If your deployment includes logic that extracts, transforms, and loads data on a different server from the i2® Analyze application or the Information Store, consider deploying the ETL toolkit. The ETL logic can then run ETL toolkit commands to automate loading and ingesting data into the Information Store.
About this task
In an i2 Analyze deployment that uses data from an external source, the ETL logic is the processing that transforms source data for loading into the Information Store staging tables. In mature deployments, it is common for the ETL process to be automated so that loading and ingesting data happen in sequence, on a schedule.
When your ETL logic is colocated with the standard i2 Analyze deployment toolkit, the logic can use that toolkit to drive the ingestion process automatically. When those components are on separate servers, you can deploy the ETL toolkit to the server that hosts the ETL logic. The ETL toolkit provides the ingestion functions of the deployment toolkit in a stand-alone package.
Procedure
The ETL toolkit must be able to communicate with the Information Store with all the same credentials as the deployment toolkit. To enable this behavior, you use the deployment toolkit to create the ETL toolkit, and then copy it to the ETL logic server.
-
On the server that has the deployment toolkit, open a command prompt and navigate to the toolkit\scripts directory.
-
Run the
createEtlToolkit
command to generate the ETL toolkit:
setup -t createEtlToolkit -p outputPath=output_path
This command creates the ETL toolkit
in a directory that is named
etltoolkit
in the output path
that you specify.
-
Copy the ETL toolkit to the server that hosts the ETL logic.

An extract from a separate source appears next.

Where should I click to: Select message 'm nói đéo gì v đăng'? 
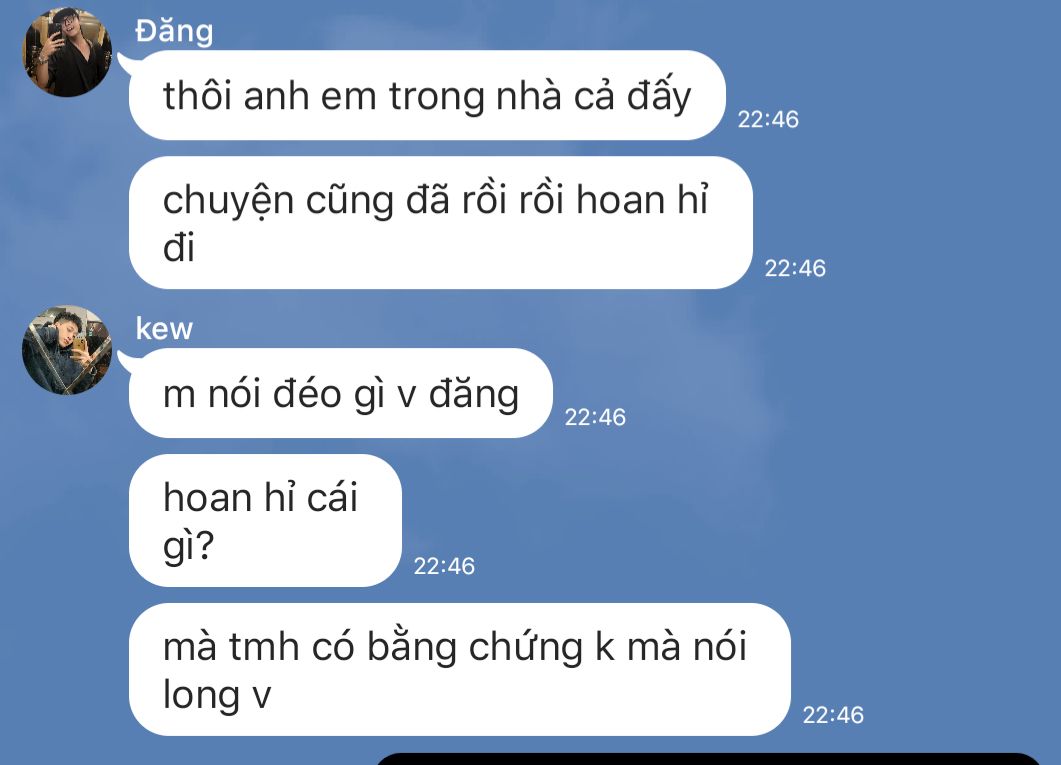pos(340,393)
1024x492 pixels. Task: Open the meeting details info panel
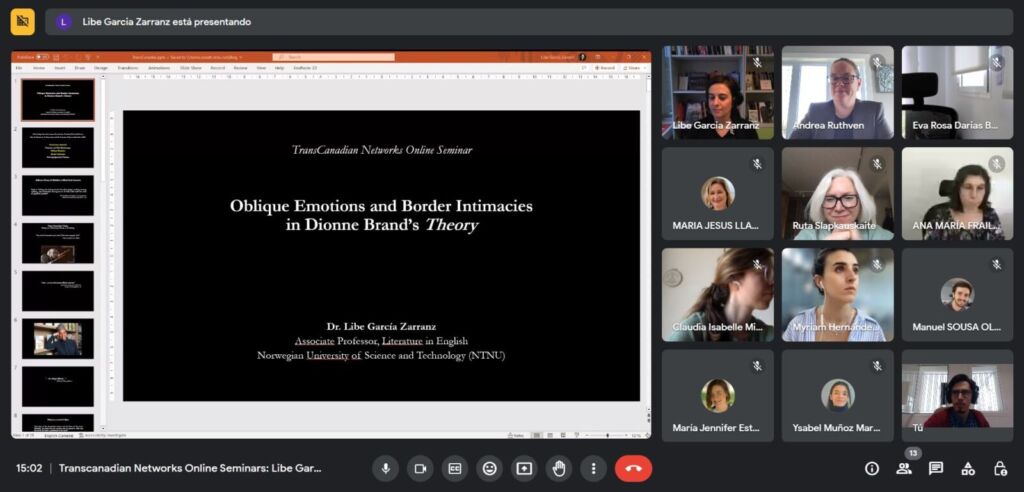872,468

If the ETL logic and toolkit are on the same
server as the database management system that
hosts the Information Store, you do not need to
modify the connection configuration. If the
database management system is on a different
server, then you must ensure that the ETL toolkit
can communicate with the remote database.
-
Depending on your database management system, install the client tools for PostgreSQL, or Microsoft™ Command Line Utilities for SQL Server, or Db2® client software on the server that hosts the ETL toolkit.
-
Navigate to the classes
directory of the ETL toolkit and open the
Connection.properties file in
a text editor.
-
Ensure that the value for the
db.installation.dir
setting is correct for the path to the PostgreSQL client tools or Microsoft Command Line Utilities for SQL Server or the Db2 client on the server that hosts this ETL toolkit.
For example:
db.installation.dir=C:/Program Files/IBM/SQLLIB
-
If you are using Db2 to host the Information
Store, you must catalog the remote Db2 database.

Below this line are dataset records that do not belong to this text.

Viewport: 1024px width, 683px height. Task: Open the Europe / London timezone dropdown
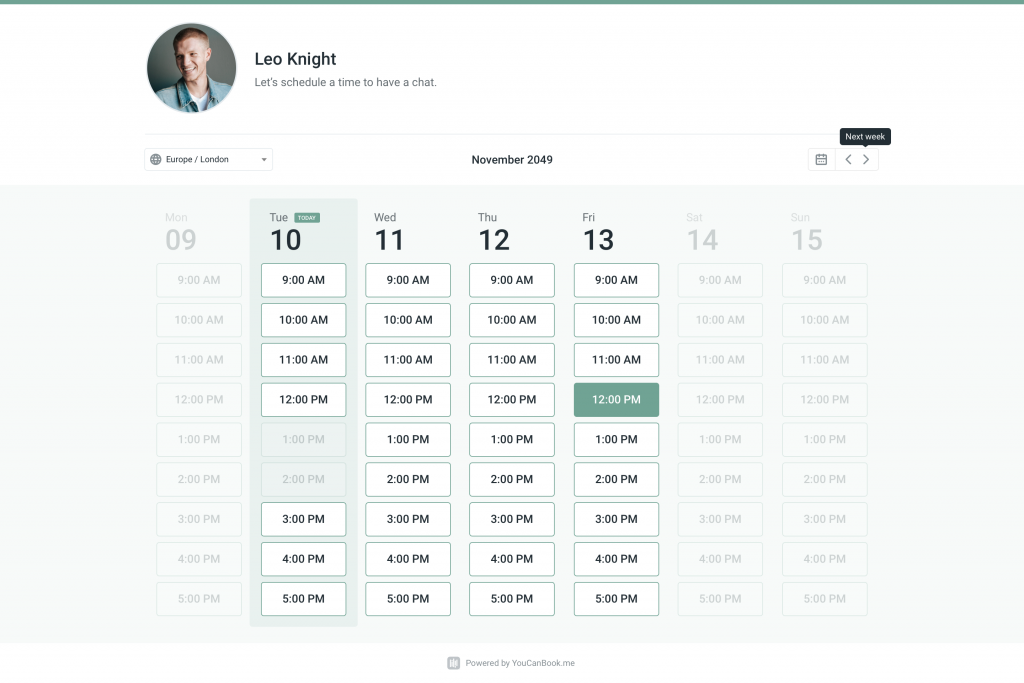(208, 159)
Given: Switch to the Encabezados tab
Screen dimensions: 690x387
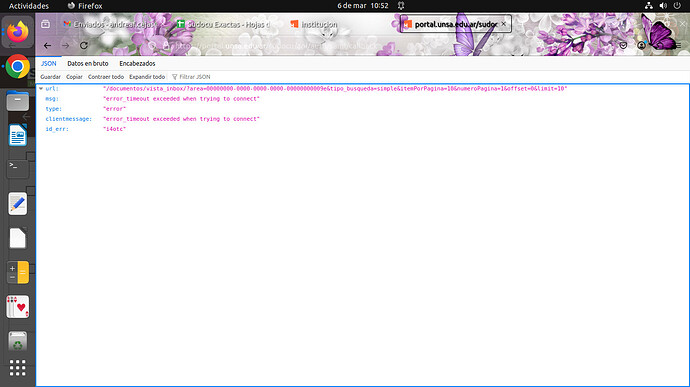Looking at the screenshot, I should [x=137, y=63].
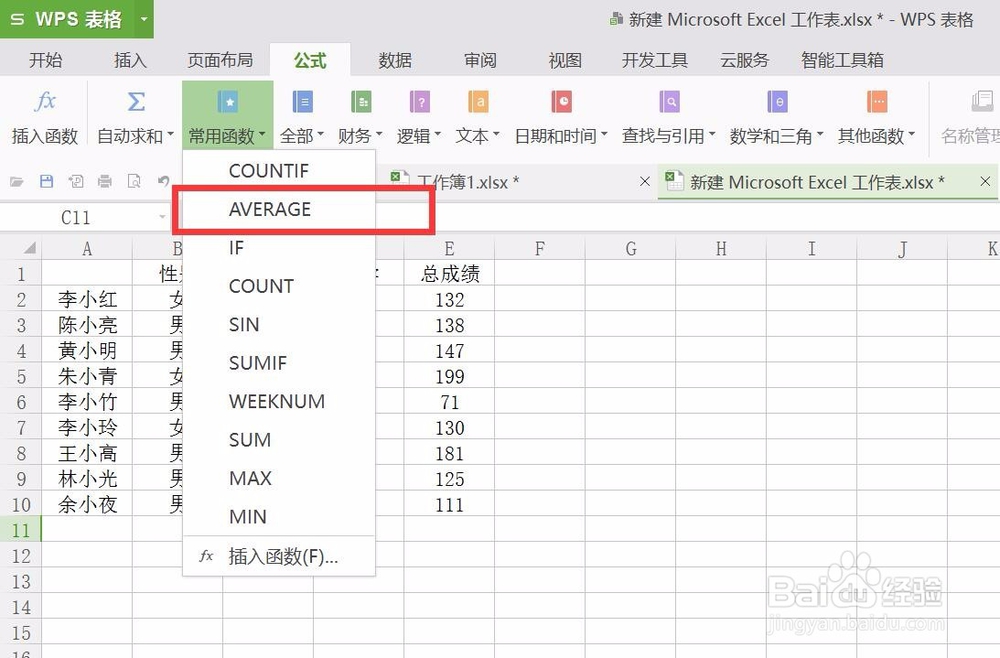This screenshot has height=658, width=1000.
Task: Click the save icon above the name box
Action: [x=45, y=181]
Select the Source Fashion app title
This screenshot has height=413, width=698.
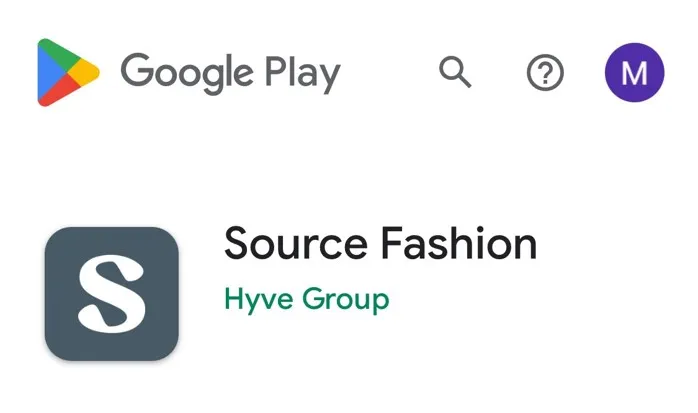[380, 244]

Run the following commands to enable the ETL
toolkit to communicate with the Information
Store:
db2 catalog tcpip node node-name host-name server port-number
db2 catalog database instance-name at node node-name
Here, host-name,
port-number, and
instance-name are the values
that are specified in the
topology.xml file.
node-name can be any value that
you choose, but you must use the same value in
both commands.
If the database management system
that hosts the Information Store is not using SSL,
then the process is complete.
If the database
management system is configured to use SSL, you
must also enable the ETL toolkit to communicate by
using SSL. The detail of this process depends on
your choice of database management system.
- If you're using PostgreSQL, take the i2-database_management_system-certificate.cer certificate that you exported from the database management system when you configured SSL on the server that hosts the ETL toolkit, and store it in a convenient location on the server.
- If you're using SQL Server or Db2:
- Register the
i2-database_management_system-certificate.der
certificate that you exported from the database
management system when you configured SSL on the
server that hosts the ETL toolkit.
-
Create a truststore and import into the
truststore the certificate that you exported from
the database management system when you configured
SSL.
For example, run the following command:
keytool -importcert -alias "dbKey"
-file C:\i2\etltoolkit\i2-database_management_system-certificate.der
-keystore "C:\i2\etltoolkit\i2-etl-truststore.jks"
-storepass "password"
Enter
yes in response to the
query, Trust this
certificate?
- Navigate to the
classes directory of the ETL
toolkit and open the
TrustStore.properties file in
a text editor.
- If you're using PostgreSQL, populate the
DBTrustStoreLocation
property with the full path to the certificate that you stored earlier. - If you're using SQL Server or Db2:
- Populate the
DBTrustStoreLocation
and
DBTrustStorePassword
properties with the full path to the truststore that you
created, and the password that is required to access it.For
example:
DBTrustStoreLocation=C:/i2/etltoolkit/i2-etl-truststore.jks
DBTrustStorePassword=password
- You can use the Liberty profile securityUtility
command to encode the password for the truststore.
- Navigate to the bin directory of the Open Liberty deployment that was configured by the deployment toolkit.
- In a command prompt, run
securityUtility encode password
, which generates and displays the encoded password. Use the entire value, including the {xor}
prefix, for the DBTrustStorePassword
property value. For more information about using the security utility, see securityUtility encode.
Results
The ETL toolkit is ready for use by your ETL
logic to modify the Information Store. At key
points in the processes of preparing for and
performing ingestion, you can use commands in the
ETL toolkit in place of deployment toolkit
functions.